Welcome To The War & Tactics Forum => About The WaT Forum: Rules, Updates, News => Topic started by: TechAdmin on 24 November 2011, 22:15:35

Title: WaT Mishap NOV 24, 2011
Post by: TechAdmin on 24 November 2011, 22:15:35
The WaT forum was offline and not reachable from the outside for a large portion of today.

I got wind of the problem at 2025 forum time, double checked and found an email from Koen from 1853 that said WaT was down.

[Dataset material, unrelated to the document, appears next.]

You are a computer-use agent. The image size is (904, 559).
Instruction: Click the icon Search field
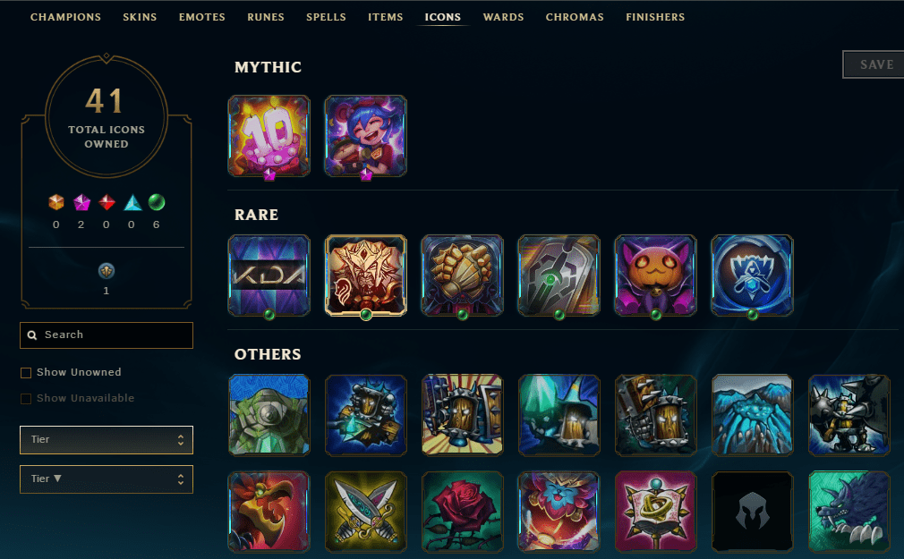coord(107,335)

I informed our host (http://hostsuar.com (http://hostsuar.com)) by "urgent" ticket at 2038: At 2043 they had our forum fixed and the problem solved. Now, *thats* what I call service! Show me any other host who is equally responsive, personally have not met any, hats off and a big thank you to Carlos from the hostsuar team.  :champ: iconclap smallclap hatsoff

What had happened was that the main starting file (settings.php) of our forum software for some reason had gone blank, empty. Hostsuar overwrote the empty file with one of the last backup, this solved the problem..

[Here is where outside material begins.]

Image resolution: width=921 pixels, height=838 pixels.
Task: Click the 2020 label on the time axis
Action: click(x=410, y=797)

What is not clear is how it could occur that the file went blank at the first place, as we havent modified or worked on forum files for at least a week. We are investigating to hopĆ¼efully prevent this from happening again.

I am sorry for any inconvinience caused and that I could not react earlier, hope the forum was not offline too long.


Title: Re: WaT Mishap NOV 24, 2011
Post by: TechAdmin on 25 November 2011, 07:52:42
As the forum went offline again tonight 0201, NOV 25 I have gone investgating deeper and found the cause for the emptying out of the Settings.php file thanks to people at Catskill Technologies (http://www.catskilltech.com/freeSW/SMF/faqs/):

Background: The Settings.php file for some odd reason is used to log the last database error time stamp (why this is so only the developers of SMF will know, but its really bad programming).

The design of SMF's mechanism for logging database errors is really bad. What happens is that the entire Settings.php file is completely rewritten just to update the timestamp of the last database error, which is assigned to PHP variable $db_last_error:

- The original file's settings are read in, then the file is emptied/truncated (this is supposedly done to get around a glitch in some ancient version of a Unix-based server). Finally, the Settings.php file is written out anew, with all the original settings, except that $db_last_error has been updated with the current timestamp.

The problem with this approach is that there is a window in time where the original Settings.php file has been emptied, but the file not yet rewritten.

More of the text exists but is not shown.